Yes. So the end goal is to run an Asp.Net Core web application with Web Api functionality and several pages. I'm attempting to run this on Windows 10 IoT Core. The examples for Raspberry Pi that I've seen are all running Asp.Net Core as a .Net Core Exe running on the device. I'm attempting to run the app as a Windows IoT Core Background Application via the templates available here. This is necessary for me to access the serial ports, since I cannot access them from a .Net Core application.

Also, the device I'm running IoT Core on is not an ARM device. It's x64 Windows IoT Core, running an Intel processor.

Side note: I did have to create my own server based on HttpListener. But aside from that, Mvc crashes the application before the server can ever get started.

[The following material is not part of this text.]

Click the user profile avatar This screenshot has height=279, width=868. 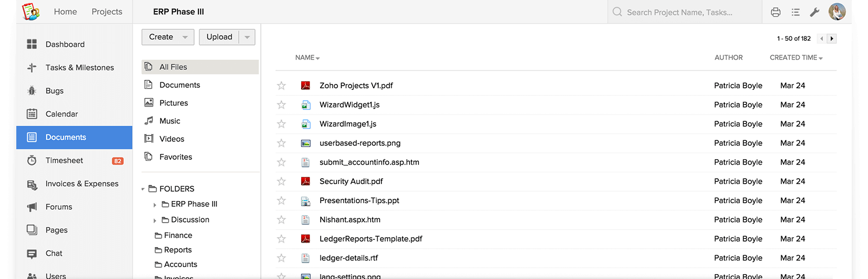click(x=837, y=12)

When using the Visual Studio templates, the only code that needs to be added to the project to repro the issue, is the following:

StartupTask.cs:

using Windows.ApplicationModel.Background;
using Microsoft.AspNetCore.Hosting;
using Microsoft.AspNetCore.Builder;

namespace TestBackgroundApp
{
    public sealed class StartupTask : IBackgroundTask
    {
        public void Run(IBackgroundTaskInstance taskInstance)
        {
            IWebHost webHost = new WebHostBuilder()
                .UseKestrel()
                .UseUrls("http://*:80/")
                .UseStartup<Startup>()
                .Build();
            webHost.Run();
        }
    }
}

Startup.cs:

using Microsoft.AspNetCore.Builder;
using Microsoft.AspNetCore.Hosting;
using Microsoft.AspNetCore.Http;
using Microsoft.Extensions.DependencyInjection;
using System;

namespace TestBackgroundApp
{
    class Startup
    {

        public void ConfigureServices(IServiceCollection services)
        {
            services
                .AddMvc();
        }

        public void Configure(IApplicationBuilder app, IHostingEnvironment env)
        {
            app
                .UseMvcWithDefaultRoute();

            app.Run(async context =>
            {
                await context.Response.WriteAsync($"Hello world! {DateTime.Now}");
            });
        }

    }
}

Again, I had to create an HttpListenerServer in order to successfully receive and process requests from my IoT Background App. And that works fine if I remove the Mvc-related code. But since Kestrel doesn't work in IoT Background Apps, you will need to use the HttpListener I've created in order to fully test.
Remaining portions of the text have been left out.